## OBJECTIVE:
From the interview on caregiving and work, transcribe the passage that starts with the words "Corday: What is" and ends after "all working families.".
━━━ EXTRACT TO READ
Another frequently discussed issue is flexible schedules in terms of hours or days of work or, if possible, work location. Even more important are flexible career tracks—opportunities to shift between full-time and part-time work without losing benefits or promotion opportunities, as well as easy exits and re-entries for those who need time off to give care. A recent book that makes a strong case for such a model is The Career Mystique by Phyllis Moen and Patricia Roehling. It emphasizes that the current structures of employment need to change in order to make it possible for people to care for others.
Corday: What is the takeaway for state public policy makers?
Sarkisian: The state should definitely create more incentives for employers to introduce flexible schedules and career tracks. It is also crucial that we see beyond the typical flexibility and family leaves discussions when considering the role of the state in assisting caregivers. There is a great need for the state to intervene and enact policies that guarantee more job security, better pay, and better benefits for all working families.
━━━━━━
━━━ DATASET EXTRACT
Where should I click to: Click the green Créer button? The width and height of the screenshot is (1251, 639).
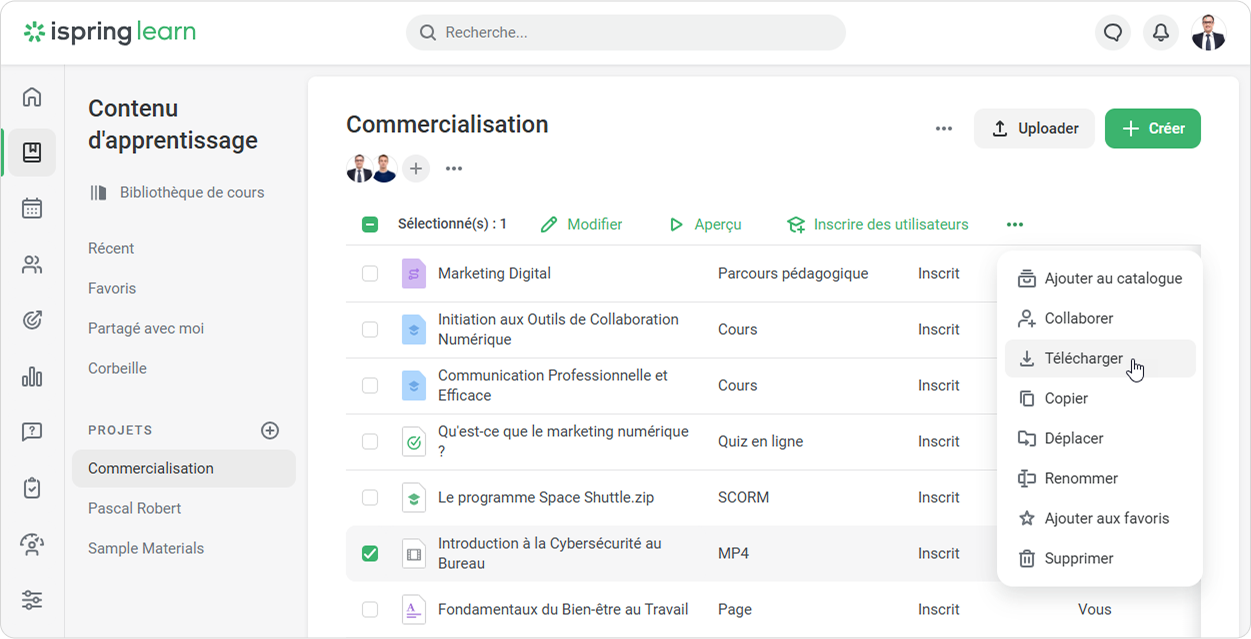1152,129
━━━━━━
## ANSWER TO THIS EXERCISE:
Corday: What is the takeaway for state public policy makers?
Sarkisian: The state should definitely create more incentives for employers to introduce flexible schedules and career tracks. It is also crucial that we see beyond the typical flexibility and family leaves discussions when considering the role of the state in assisting caregivers. There is a great need for the state to intervene and enact policies that guarantee more job security, better pay, and better benefits for all working families.